Matthew Sinclair, of the Taxpayers’ Alliance, added: ‘People living in constituencies where MPs have had these details redacted will wonder what they have to hide. It goes against the transparency and openness that should be paramount.’ The Mail has established that Mrs Elliott, MP for Sunderland Central, rents her flat from former Labour minister Chris Mullin, while Mrs Abrahams, MP for Oldham East, rents hers from ex-MP Christine McCafferty. Mr Mullin and Mrs McCafferty, who bought their homes with the help of the taxpayer while serving as MPs, each now make thousands of pounds a year by renting them out. Mr Mullin boasted during the 2009 expenses scandal that he only used a 30-year-old black and white TV.  In an article he penned at the time, he said: ‘I do not seek to minimise the seriousness of what has occurred regarding MPs’ allowances. I am – and have been from the outset – unequivocally in favour of transparency, however painful. As one of my colleagues remarked the other day, “we had it coming”.’  Records now show his flat is rented by Mrs Elliott at a cost to the taxpayer of £15,813.26 a year, at a monthly rent of £1,317.77. Mrs Elliott ignored calls by the Mail to her Commons office, but a worker in her constituency confirmed she lived in Mr Mullin’s flat. Mr Mullin ignored requests to comment. Former MP Christine McCafferty lost her seat in 2010 and now rents her London flat to Mrs Abrahams.

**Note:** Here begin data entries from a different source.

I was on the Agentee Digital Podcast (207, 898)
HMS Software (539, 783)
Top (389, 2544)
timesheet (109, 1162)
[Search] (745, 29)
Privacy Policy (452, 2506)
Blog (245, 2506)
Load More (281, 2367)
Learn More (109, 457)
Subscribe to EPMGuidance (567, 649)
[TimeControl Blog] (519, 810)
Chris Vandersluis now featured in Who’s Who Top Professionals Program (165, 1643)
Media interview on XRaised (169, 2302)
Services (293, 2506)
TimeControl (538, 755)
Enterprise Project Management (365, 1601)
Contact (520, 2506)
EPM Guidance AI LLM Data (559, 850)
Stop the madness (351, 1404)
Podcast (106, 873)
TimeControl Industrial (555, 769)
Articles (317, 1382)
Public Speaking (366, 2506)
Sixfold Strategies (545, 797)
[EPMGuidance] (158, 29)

Labour MP Julie Elliott claim thousands of pounds in expenses.

Records show that Mrs Abrahams claims £19,895.41 from the taxpayer to pay her monthly rent of £1,657.95. The taxpayer also provided her with a £1,400 deposit for her to secure the property. Mrs Abrahams is parliamentary private secretary to Labour health spokesman Andy Burnham – who has also been revealed to be renting out his London flat.A spokesman for Mrs Abrahams would only say: ‘Debbie is in favour of complete transparency and supports Ipsa’s role as the independent regulator for such matters.’ Mrs McCafferty was unavailable for comment, but her husband said: ‘What is the problem? The Duke of Kent owns lots of properties in London.’ When it was pointed out that the taxpayer had funded their London home he replied: ‘We put some money into the house. Why does the media want to portray MPs in a bad way?’ Details of the landlords used by 269 MPs were released by Ipsa this week. The publication revealed that eight MPs were renting from serving or former colleagues. Mr Bercow tried to block the release of the information, saying it was causing MPs ‘unwarranted damage and distress’. He argued the information might make it possible to identify MPs’ addresses. Ipsa agreed to withhold details for MPs who claimed that releasing their landlords’ details could reveal their home addresses.